**Provided entries**.
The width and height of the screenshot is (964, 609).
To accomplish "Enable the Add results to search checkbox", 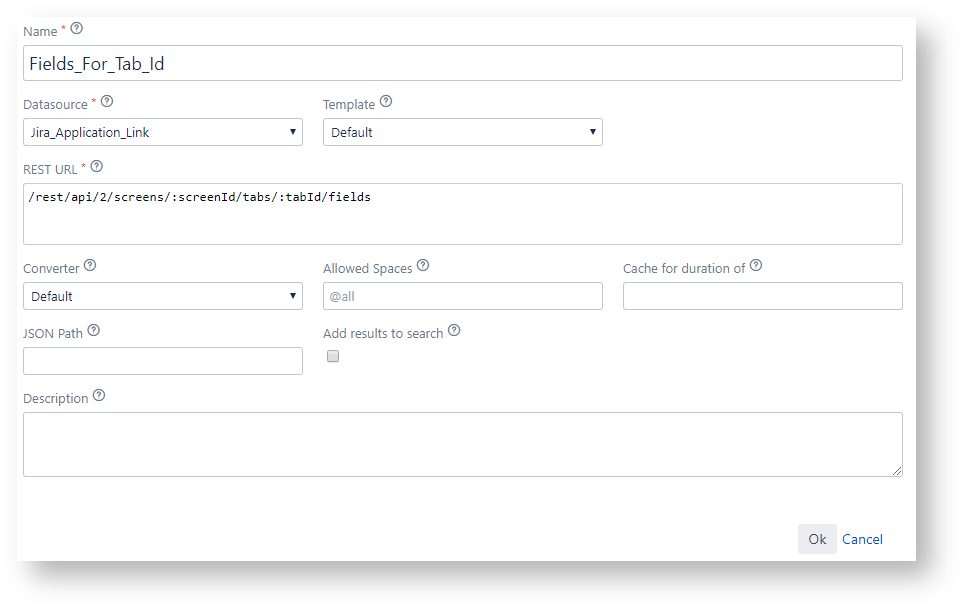I will click(333, 356).
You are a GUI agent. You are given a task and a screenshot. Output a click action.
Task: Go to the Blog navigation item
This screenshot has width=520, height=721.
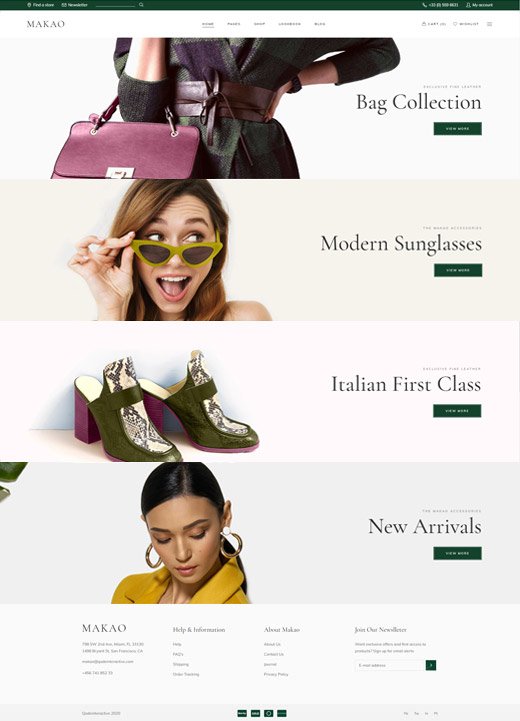point(320,24)
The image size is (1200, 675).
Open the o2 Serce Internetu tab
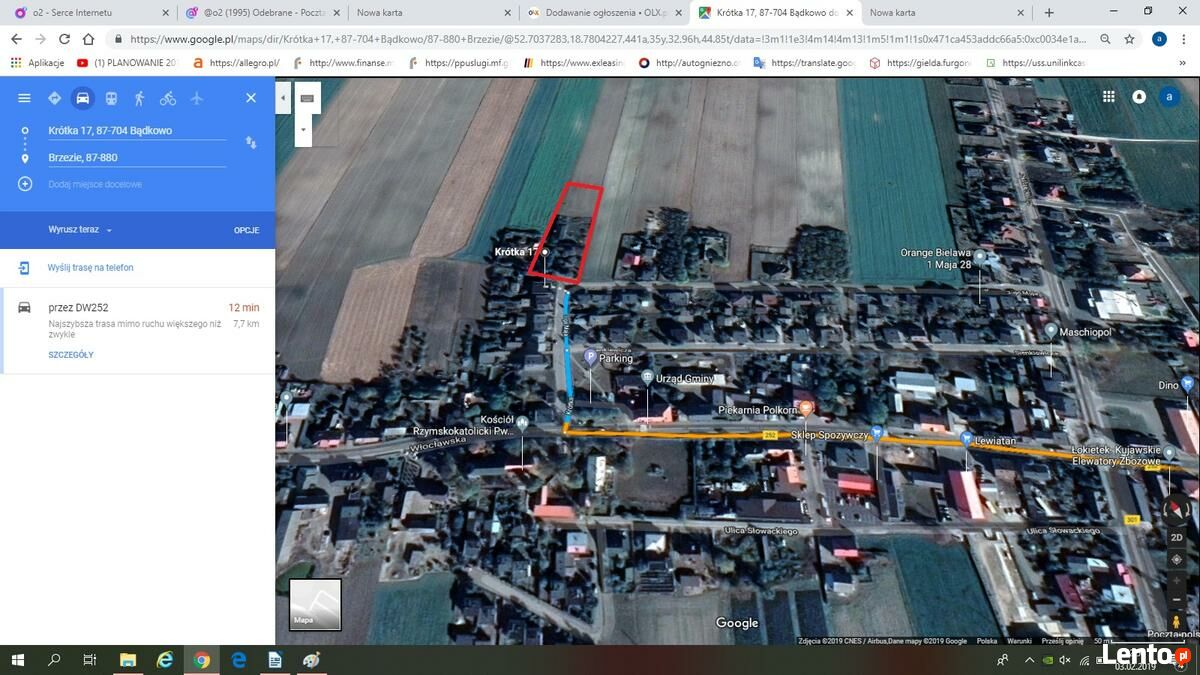pos(72,12)
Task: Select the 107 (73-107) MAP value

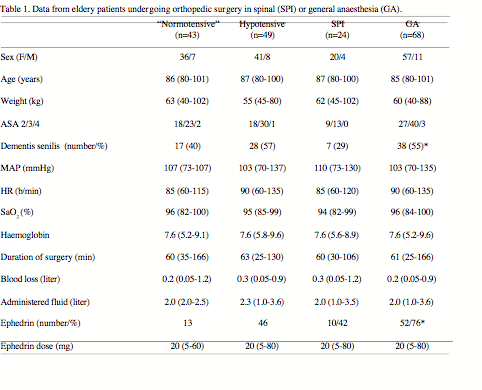Action: click(187, 168)
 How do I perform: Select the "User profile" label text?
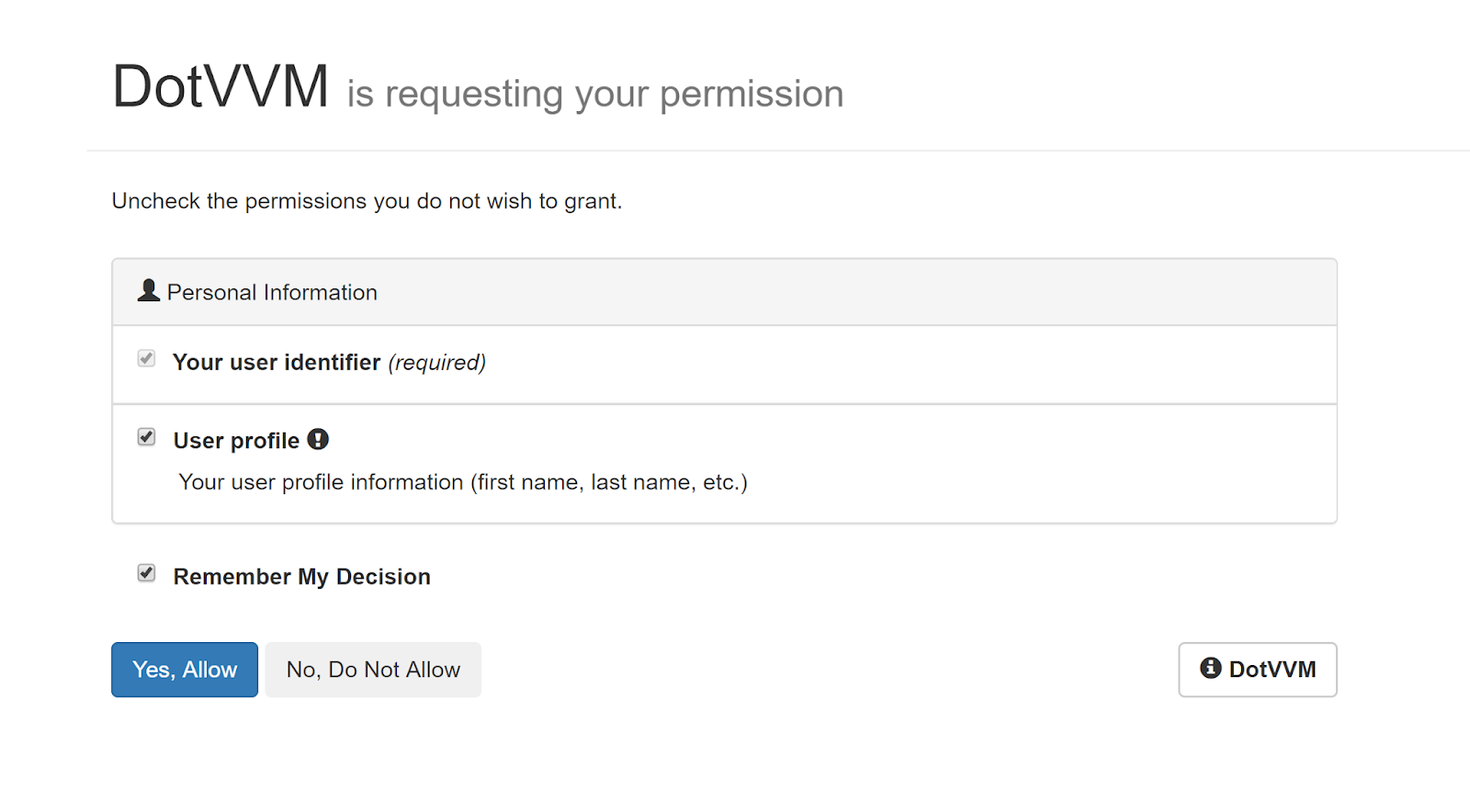coord(236,441)
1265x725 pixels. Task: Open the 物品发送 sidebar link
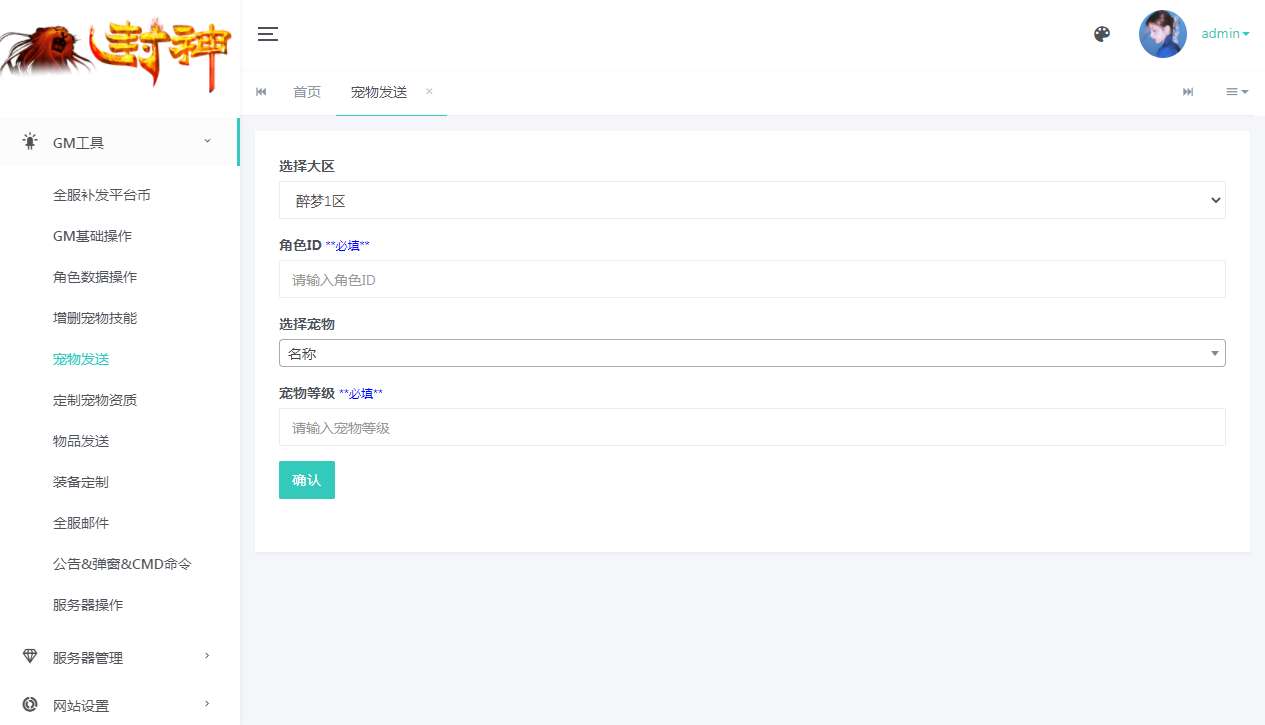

**Exercise instructions**. Extract, character for character, every line from the one that holds "Open the o2 Serce Internetu tab" through the end of the entries above. Include both boundary lines and no pictures.

**Answer**.
Open the o2 Serce Internetu tab
pos(72,12)
Task: Select the 107 (73-107) MAP value

Action: click(187, 168)
 How do I perform: Select the "User profile" label text?
coord(236,441)
1265x725 pixels. Task: Open the 物品发送 sidebar link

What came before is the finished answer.